4

Suppose a person can be defined with 3 variables (each in the range 0-1000) which then lead to an output label Y. I have 20-40 labels.

What is a good visualization to show the flow of people to Y based on the combined effect of values in each of the three variables.

Individually for each variable, I can show then using an Alluvial Plot. Is there a way in which I can show a flow diagram on how values in all three variables lead to different Y Labels?

A many to many alluvial plot or something which does similar?

I guess alluvial plot wouldn't be the correct term as the values are not changing over time I guess.

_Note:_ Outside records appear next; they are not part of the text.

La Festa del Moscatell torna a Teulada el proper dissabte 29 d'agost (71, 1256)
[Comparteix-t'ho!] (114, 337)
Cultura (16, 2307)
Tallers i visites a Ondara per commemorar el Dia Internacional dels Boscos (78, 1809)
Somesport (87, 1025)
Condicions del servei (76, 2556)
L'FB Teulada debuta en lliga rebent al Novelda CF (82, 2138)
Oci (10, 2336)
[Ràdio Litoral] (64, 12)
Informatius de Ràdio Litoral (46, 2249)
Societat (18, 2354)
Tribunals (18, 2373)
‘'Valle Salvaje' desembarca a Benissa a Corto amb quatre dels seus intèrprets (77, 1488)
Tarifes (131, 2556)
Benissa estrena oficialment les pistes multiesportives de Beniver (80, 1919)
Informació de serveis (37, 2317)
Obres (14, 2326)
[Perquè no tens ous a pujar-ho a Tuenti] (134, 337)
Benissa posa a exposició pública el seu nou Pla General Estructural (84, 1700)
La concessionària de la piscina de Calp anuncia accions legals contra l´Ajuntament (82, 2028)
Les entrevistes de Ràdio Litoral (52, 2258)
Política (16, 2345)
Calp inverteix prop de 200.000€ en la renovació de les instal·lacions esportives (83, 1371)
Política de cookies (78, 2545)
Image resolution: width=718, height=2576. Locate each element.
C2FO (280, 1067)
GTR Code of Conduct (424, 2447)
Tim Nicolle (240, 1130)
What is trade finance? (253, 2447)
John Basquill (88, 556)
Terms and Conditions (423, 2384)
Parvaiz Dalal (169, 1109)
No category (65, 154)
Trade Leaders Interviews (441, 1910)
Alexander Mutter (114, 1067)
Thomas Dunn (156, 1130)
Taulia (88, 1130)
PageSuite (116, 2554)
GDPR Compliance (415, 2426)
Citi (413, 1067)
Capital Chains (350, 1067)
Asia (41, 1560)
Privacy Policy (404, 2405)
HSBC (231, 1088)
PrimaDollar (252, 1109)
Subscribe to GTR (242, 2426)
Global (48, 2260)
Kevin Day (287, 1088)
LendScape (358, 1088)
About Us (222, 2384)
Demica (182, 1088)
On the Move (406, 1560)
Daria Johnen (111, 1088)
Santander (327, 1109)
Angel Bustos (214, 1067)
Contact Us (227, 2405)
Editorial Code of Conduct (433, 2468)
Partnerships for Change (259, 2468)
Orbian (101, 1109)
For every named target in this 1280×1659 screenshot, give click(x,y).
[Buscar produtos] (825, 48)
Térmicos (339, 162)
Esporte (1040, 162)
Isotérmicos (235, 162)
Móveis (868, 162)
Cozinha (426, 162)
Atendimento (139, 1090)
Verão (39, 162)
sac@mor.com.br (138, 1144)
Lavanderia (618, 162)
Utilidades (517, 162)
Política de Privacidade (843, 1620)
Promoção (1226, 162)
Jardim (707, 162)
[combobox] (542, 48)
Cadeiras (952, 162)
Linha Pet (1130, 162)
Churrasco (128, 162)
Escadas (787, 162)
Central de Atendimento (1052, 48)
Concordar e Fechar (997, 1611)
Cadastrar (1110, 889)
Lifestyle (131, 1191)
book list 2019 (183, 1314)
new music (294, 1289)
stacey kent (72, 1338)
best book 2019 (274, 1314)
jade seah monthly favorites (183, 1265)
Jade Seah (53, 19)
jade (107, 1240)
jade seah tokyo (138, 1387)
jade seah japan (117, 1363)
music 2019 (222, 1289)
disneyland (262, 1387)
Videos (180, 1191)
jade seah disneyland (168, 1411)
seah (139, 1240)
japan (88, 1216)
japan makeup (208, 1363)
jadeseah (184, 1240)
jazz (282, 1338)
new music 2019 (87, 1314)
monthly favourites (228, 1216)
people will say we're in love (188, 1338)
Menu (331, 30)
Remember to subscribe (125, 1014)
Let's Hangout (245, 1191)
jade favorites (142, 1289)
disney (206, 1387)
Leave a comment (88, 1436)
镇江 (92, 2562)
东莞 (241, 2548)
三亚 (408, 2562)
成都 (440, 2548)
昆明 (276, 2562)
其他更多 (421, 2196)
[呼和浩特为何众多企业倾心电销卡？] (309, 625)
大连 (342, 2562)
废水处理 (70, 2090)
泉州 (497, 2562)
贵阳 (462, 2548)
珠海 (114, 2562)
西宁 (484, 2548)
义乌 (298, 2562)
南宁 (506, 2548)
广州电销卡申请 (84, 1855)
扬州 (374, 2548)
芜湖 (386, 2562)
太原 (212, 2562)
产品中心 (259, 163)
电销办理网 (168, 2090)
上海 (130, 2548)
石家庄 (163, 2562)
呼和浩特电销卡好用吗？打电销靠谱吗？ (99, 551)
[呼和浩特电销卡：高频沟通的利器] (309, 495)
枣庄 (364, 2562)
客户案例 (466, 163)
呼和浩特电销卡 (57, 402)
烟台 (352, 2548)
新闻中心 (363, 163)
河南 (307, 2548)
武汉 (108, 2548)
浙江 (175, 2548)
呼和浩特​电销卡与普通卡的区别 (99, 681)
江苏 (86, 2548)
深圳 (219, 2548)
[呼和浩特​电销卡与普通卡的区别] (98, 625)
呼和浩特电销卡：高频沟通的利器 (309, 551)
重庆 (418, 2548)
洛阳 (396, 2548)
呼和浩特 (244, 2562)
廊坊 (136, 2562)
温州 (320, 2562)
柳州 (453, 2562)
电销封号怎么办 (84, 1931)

I maybe wrong.

Harsh Nisar
  • 125
  • 5

1 Answers1

7

I'm not sure "flow" can be applied for continuous factors, but parallel coordinates may give you the effect you're looking for. Here is a grid of clustering output showing each cluster as a separate graph, plus one more for the mean of each cluster.

enter image description here

Putting them all in one graph with the Y as a fourth variable is more like what you were asking, but the cluster axis is artificial and 20-40 categories is too many for coloring.

enter image description here

Update from comments: This kind of grid of parallel coordinates plots is part of the output for JMP's K-means clustering analysis. In case you have JMP and want to experiment, here's a script for the analysis that I took the first picture from.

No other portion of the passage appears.